> YOUR OBJECTIVE
Beginning with the line that holds "Screen dimensions: 979x753", copy each line to the end of the records exactly, except the pictures.

------ STUDY MATERIAL ------

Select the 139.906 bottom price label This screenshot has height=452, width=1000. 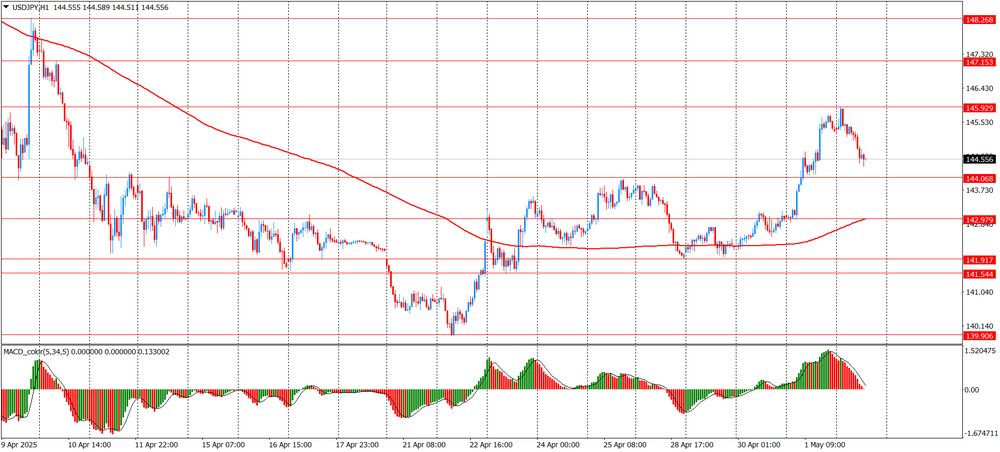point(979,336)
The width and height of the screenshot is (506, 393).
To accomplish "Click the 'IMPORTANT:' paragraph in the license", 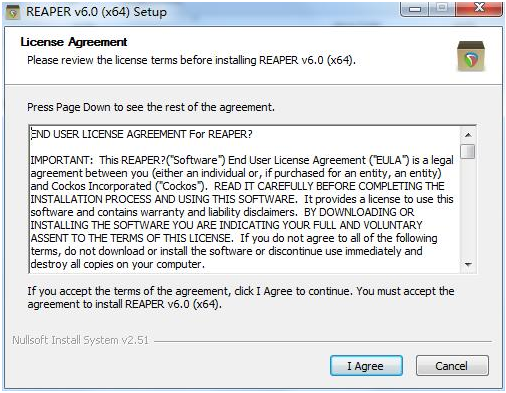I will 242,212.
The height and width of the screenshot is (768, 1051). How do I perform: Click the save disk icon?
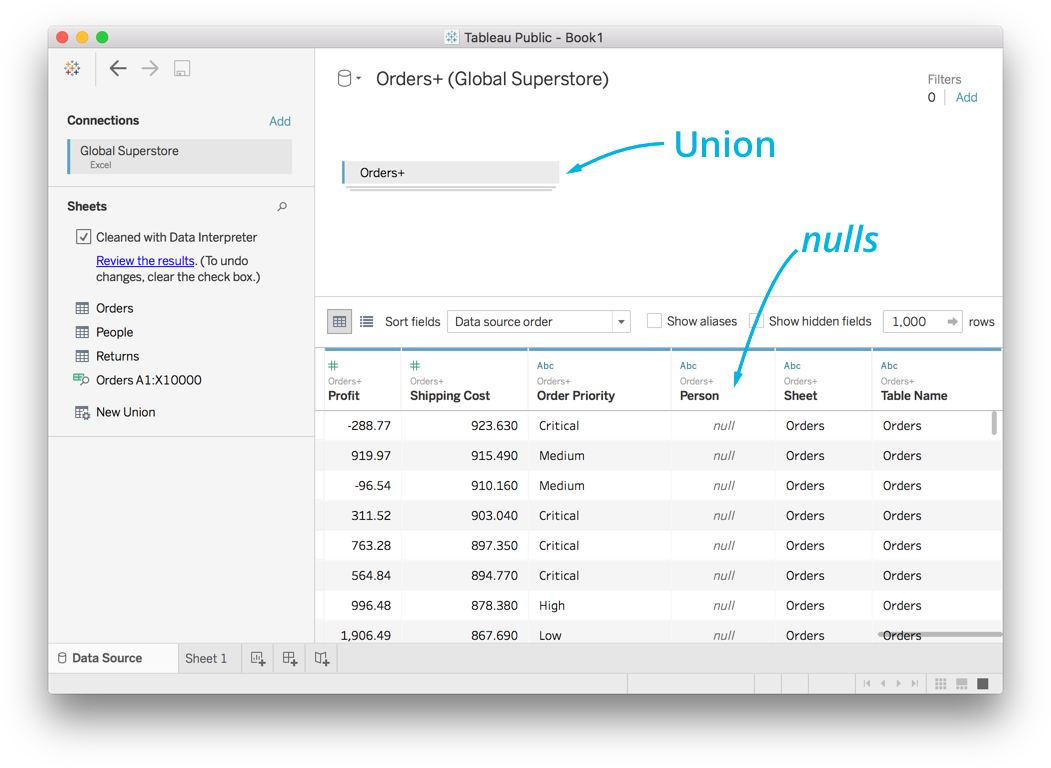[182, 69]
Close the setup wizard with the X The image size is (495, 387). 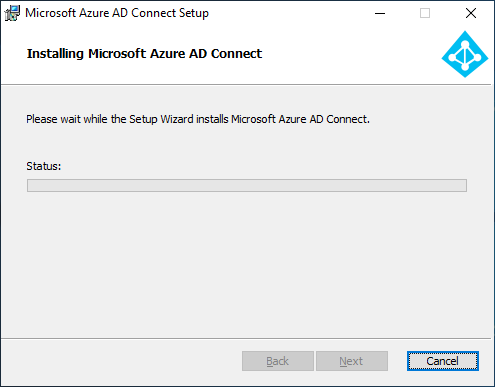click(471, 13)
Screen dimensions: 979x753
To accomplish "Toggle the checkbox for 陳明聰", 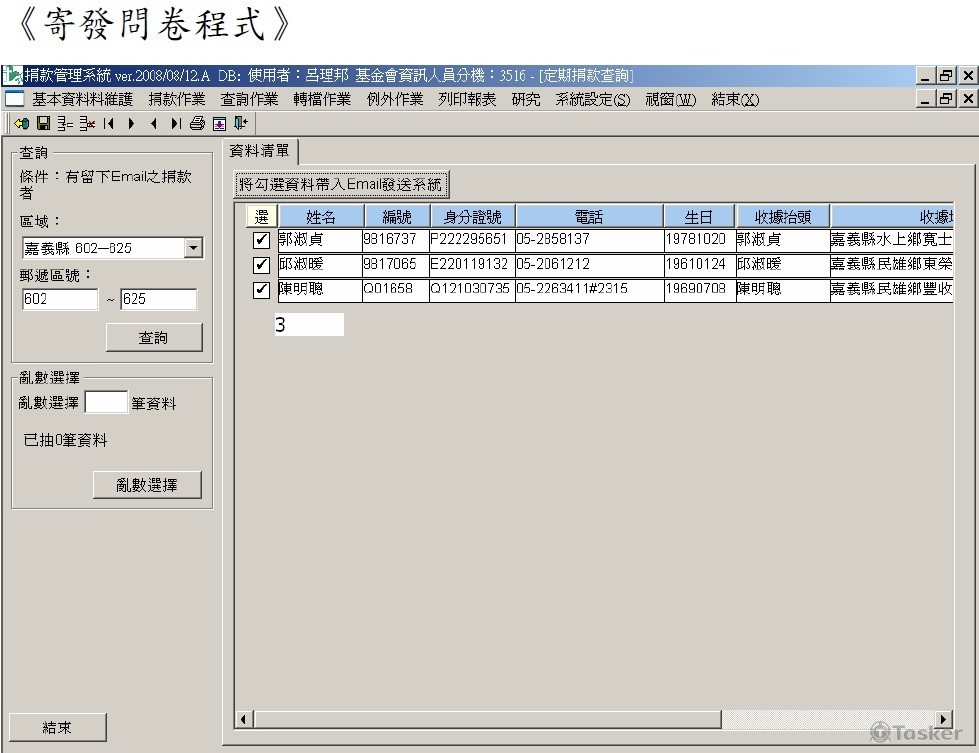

------

> WORKED SOLUTION
Screen dimensions: 979x753
To accomplish "Toggle the checkbox for 陳明聰", 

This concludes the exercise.